Trump sa che se digita sul suo cellulare può di nuovo riaprire il suo account. Può darsi che l’abbia già fatto. Il vecchio account è di nuovo lì, a portata di clic, aperto, con la foto del suo volto corrucciato e sullo sfondo l’immagine di un raduno in Pennsylvania dei sostenitori del movimento Maga, Make America Great Again.
È come se Trump si trovasse nella situazione di scostare la tenda della finestra papale e osservare piazza San Pietro che si va riempiendo. Alla fine si affaccerà? Un solo messaggio scatenerebbe i sostenitori e farebbe esplodere la rete. È quello che, in fondo, cerca Musk: attenzione globale e interazioni, ma anche la sua è una scelta che rappresenta un bivio.
Se Trump tornerà a twittare, decine di grandi aziende lasceranno il social, perché non vogliono unire il proprio brand a una piattaforma che appare sempre più senza controllo. La politica di censurare i messaggi d’odio ne uscirebbe indebolita.

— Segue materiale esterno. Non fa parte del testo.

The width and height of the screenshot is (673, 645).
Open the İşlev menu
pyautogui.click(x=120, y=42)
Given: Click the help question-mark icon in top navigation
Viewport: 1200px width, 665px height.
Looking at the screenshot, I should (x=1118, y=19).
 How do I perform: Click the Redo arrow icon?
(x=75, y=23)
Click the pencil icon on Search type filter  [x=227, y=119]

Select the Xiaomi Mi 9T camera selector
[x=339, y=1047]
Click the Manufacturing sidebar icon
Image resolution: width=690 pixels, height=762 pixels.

Se Trump è davanti al bivio, Twitter è vicino al baratro: da quando, il 27 ottobre, Musk ha acquistato la piattaforma, migliaia di persone hanno abbandonato i loro profili, gli inserzionisti hanno lasciato, il servizio è andato in confusione. Migliaia di dipendenti sono stati licenziati, un altro migliaio se n’è andato di propria volontà, tutto l’apparato che gestiva la sicurezza dei dati di milioni di utenti è stato smantellato, cominciano a emergere problemi tecnici, e altri potrebbero scattare già dalle prossime ore con l’avvio della Coppa del Mondo, l’evento più importante del pianeta che moltiplicherà le interazioni.
Con il personale ridotto all’osso, il rischio che tutto vada in tilt è concreto, così come quello che possano nascere account ‘verificati’ con la spunta blu con scritto Donald Trump: basta pagare otto dollari al mese in abbonamento per ottenere la spunta che divide gli account ufficiali di personaggi famosi dai peones della rete.
Lo stesso sistema che nei giorni scorsi ha portato alla nascita di un profilo falso di George W. Bush che confessava quanto gli mancasse uccidere gli iracheni, e un finto Tony Blair, ma con spunta blu, che commentava: “Anche a me”.
Il @realDonaldTrump è al momento unico e sta crescendo ancora. Adesso i follower sono più di tre milioni. Trump è tornato, comincia la Coppa del Mondo, e il server potrebbe schiantarsi. Musk è convinto che questo sarà il momento di svolta, ma non dice in che senso.